##### EXTRACTED MATERIAL #####
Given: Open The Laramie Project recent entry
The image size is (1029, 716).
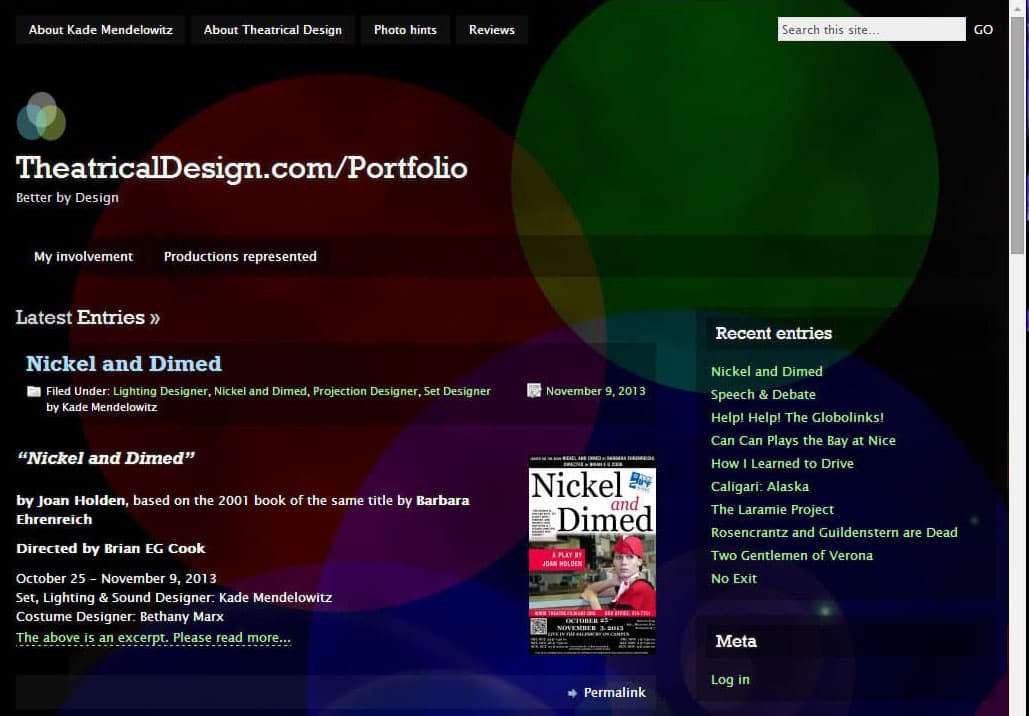Looking at the screenshot, I should click(x=772, y=509).
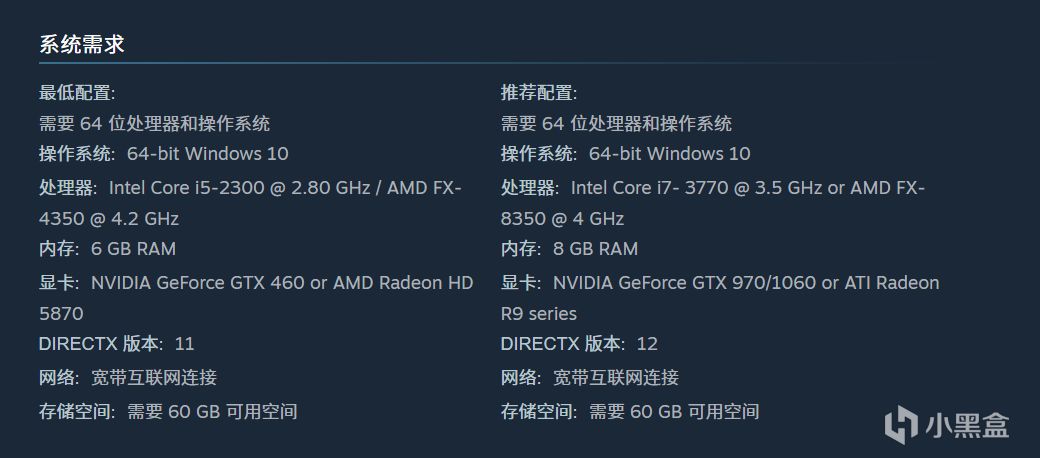Click the DIRECTX 版本 11 entry

pos(116,344)
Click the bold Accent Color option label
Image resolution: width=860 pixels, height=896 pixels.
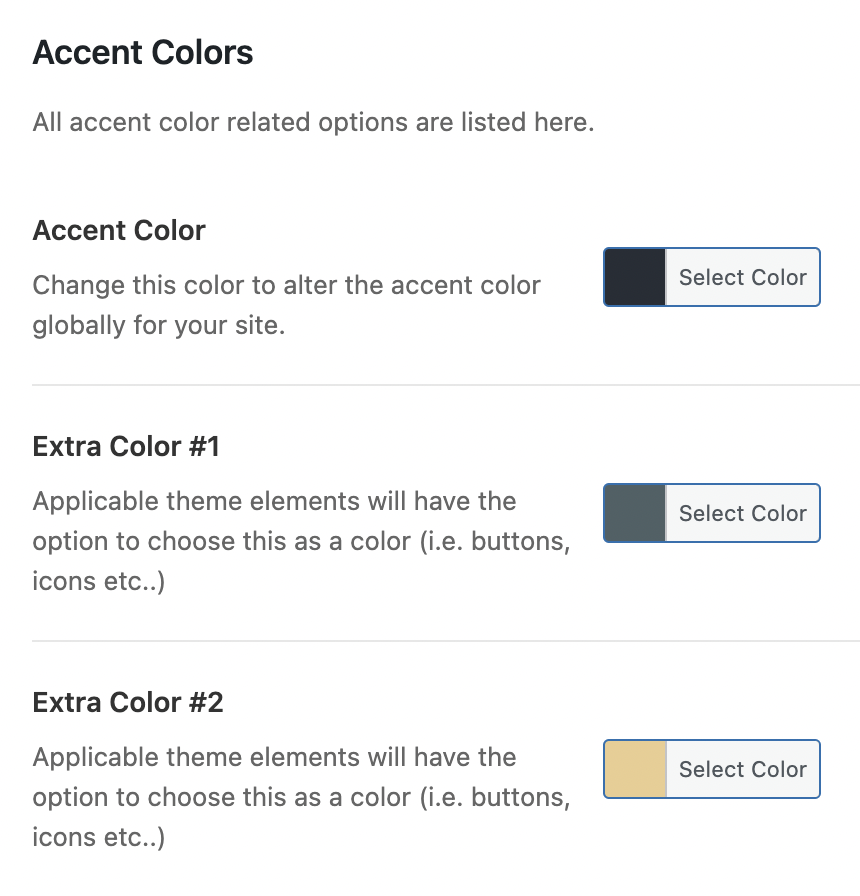[x=119, y=230]
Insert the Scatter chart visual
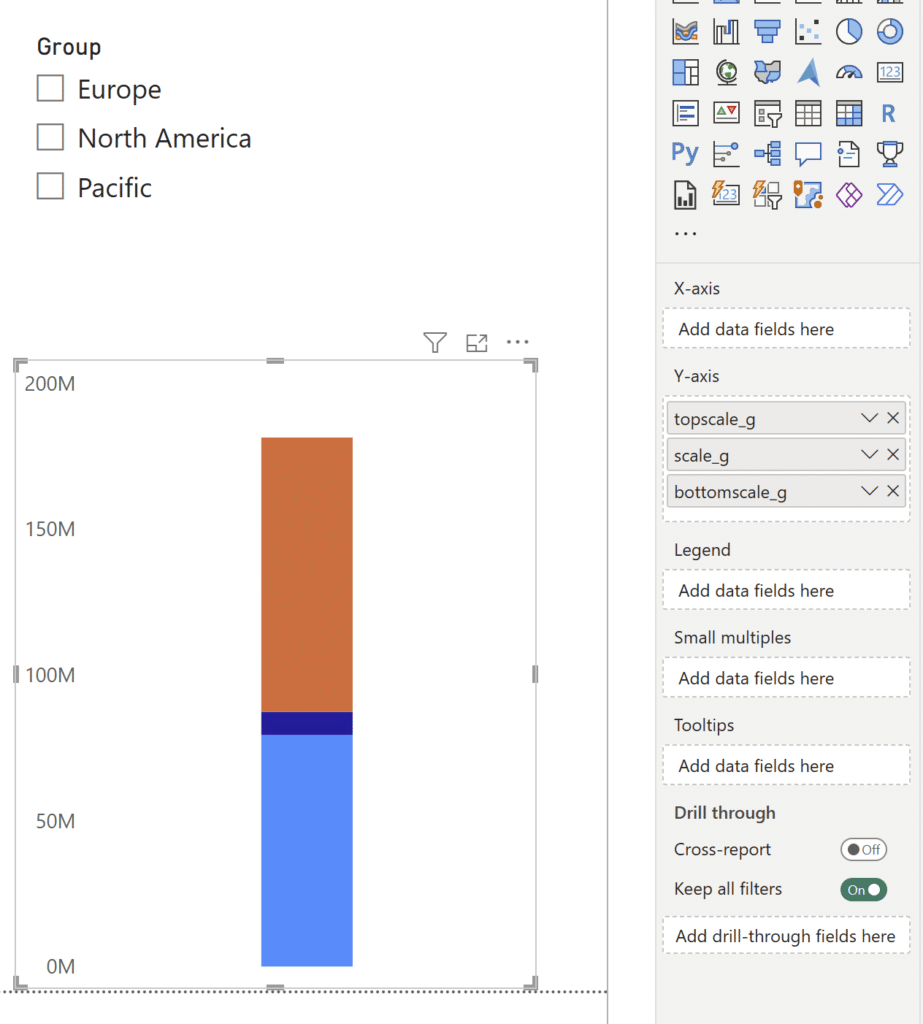This screenshot has width=923, height=1024. click(807, 31)
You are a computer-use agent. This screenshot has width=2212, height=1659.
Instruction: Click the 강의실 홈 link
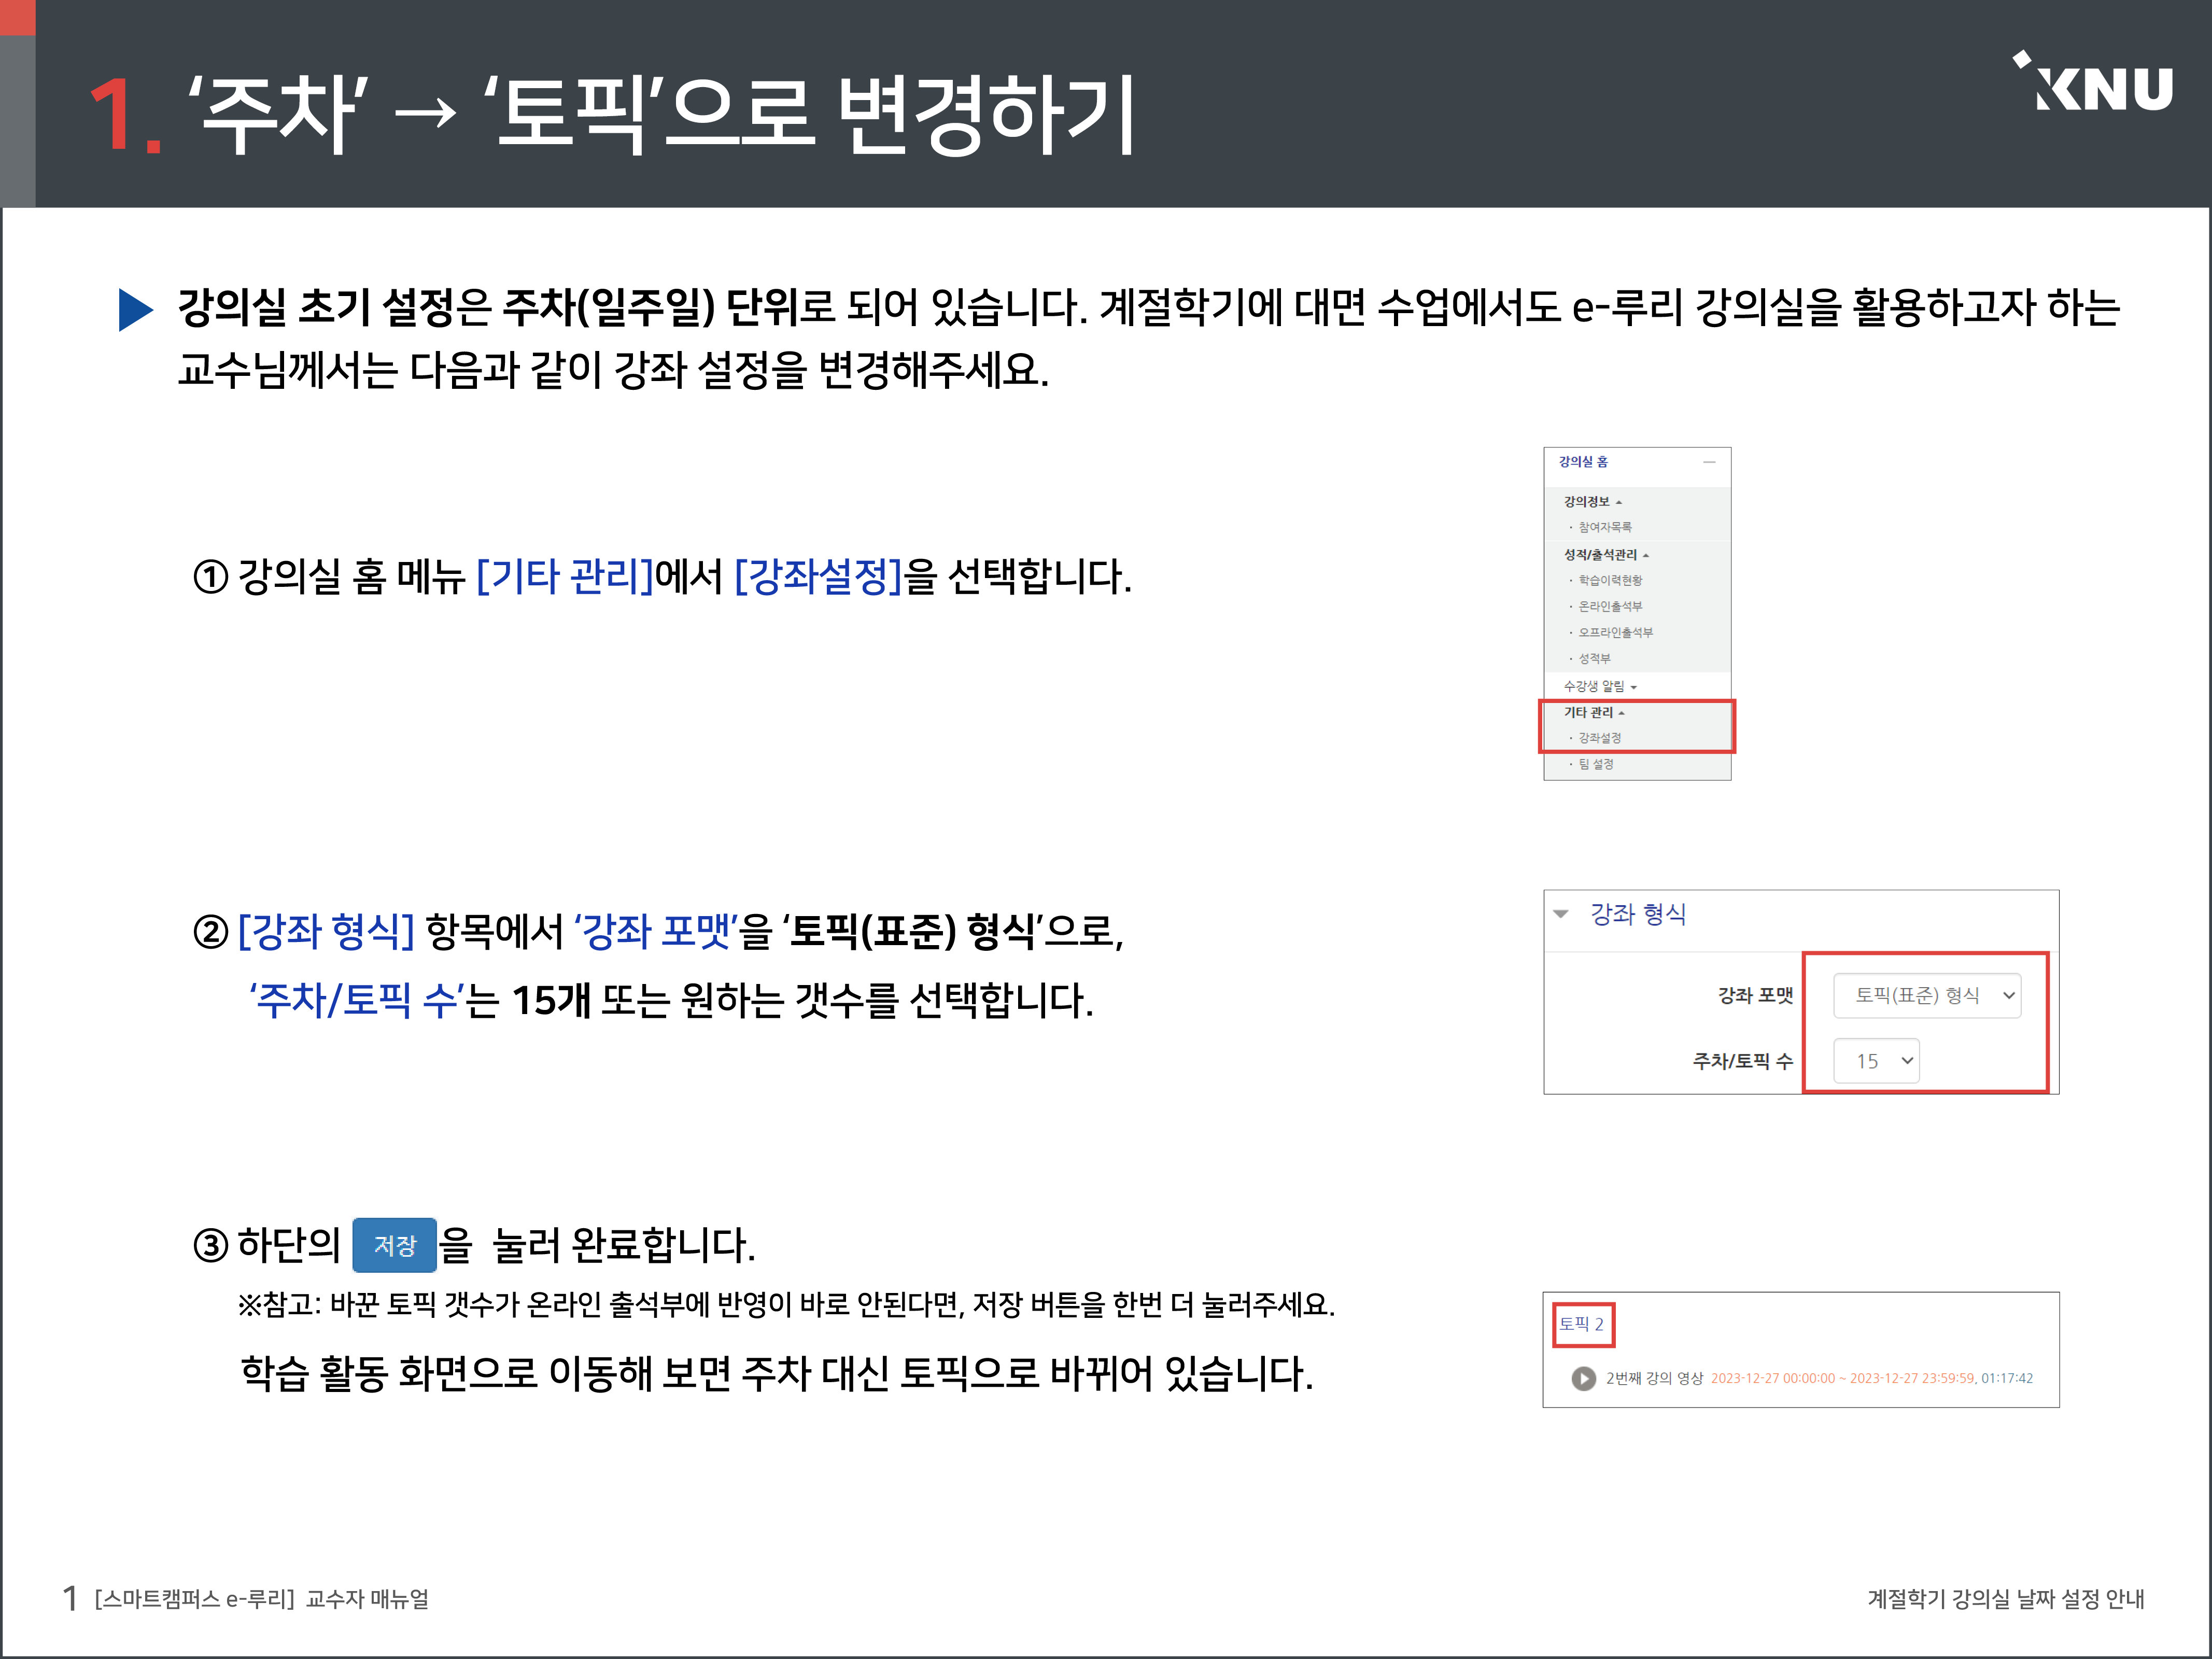coord(1583,462)
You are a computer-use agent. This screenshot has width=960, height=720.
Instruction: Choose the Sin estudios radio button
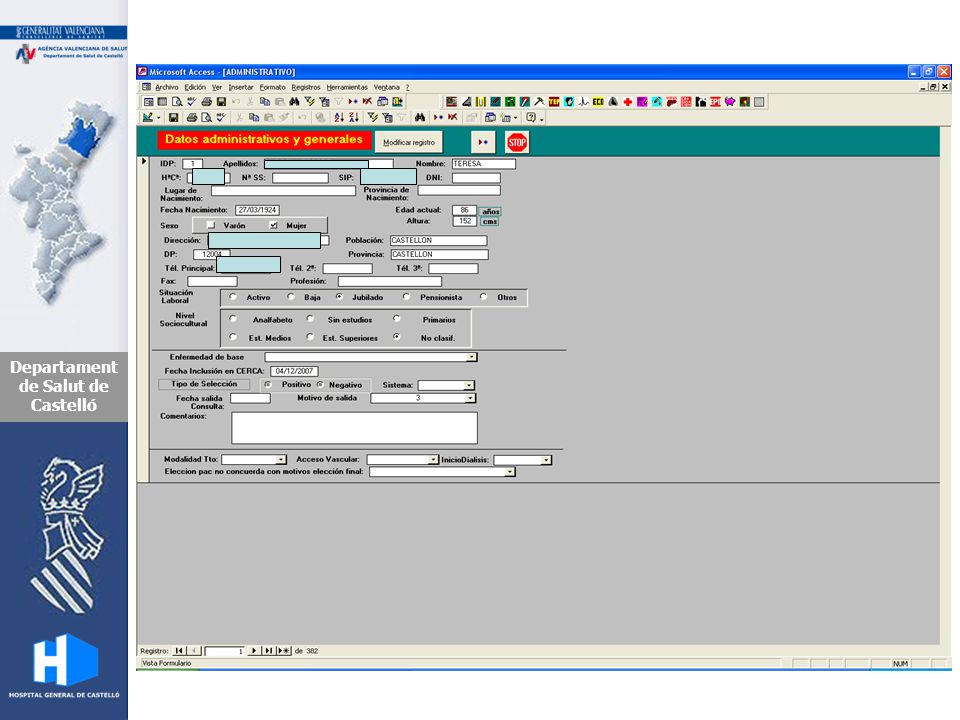310,318
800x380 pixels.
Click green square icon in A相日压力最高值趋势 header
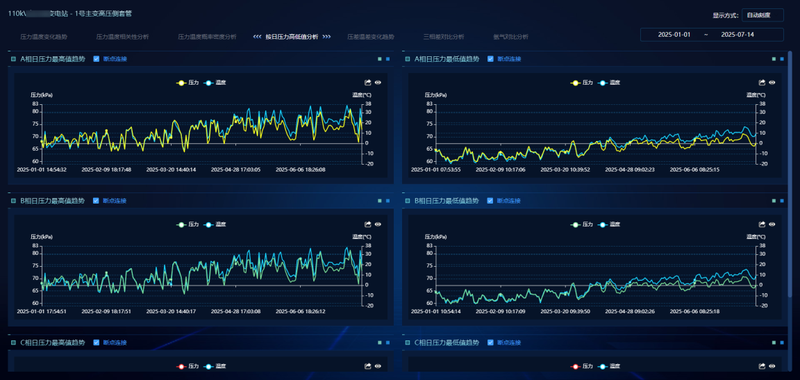(380, 59)
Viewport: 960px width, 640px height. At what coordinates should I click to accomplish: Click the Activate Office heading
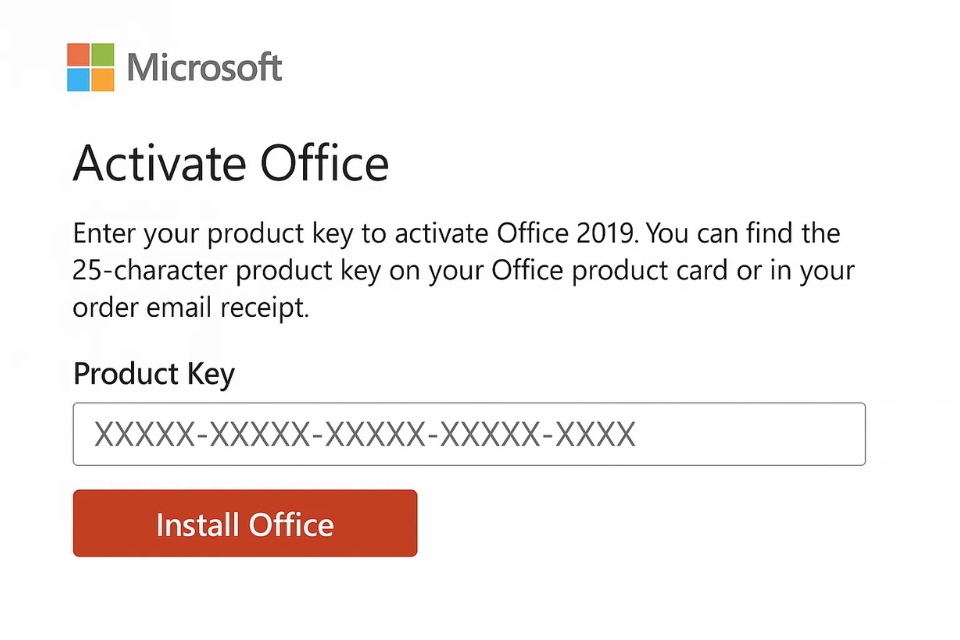click(231, 163)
#####
### DO THIS
Return every line of the records above that contains the string "computer".

### SOLUTION TO THIS EXERCISE
You are a computer-use agent. This screenshot has width=2212, height=1659.
You are a computer-use agent. This screenshot has width=960, height=720.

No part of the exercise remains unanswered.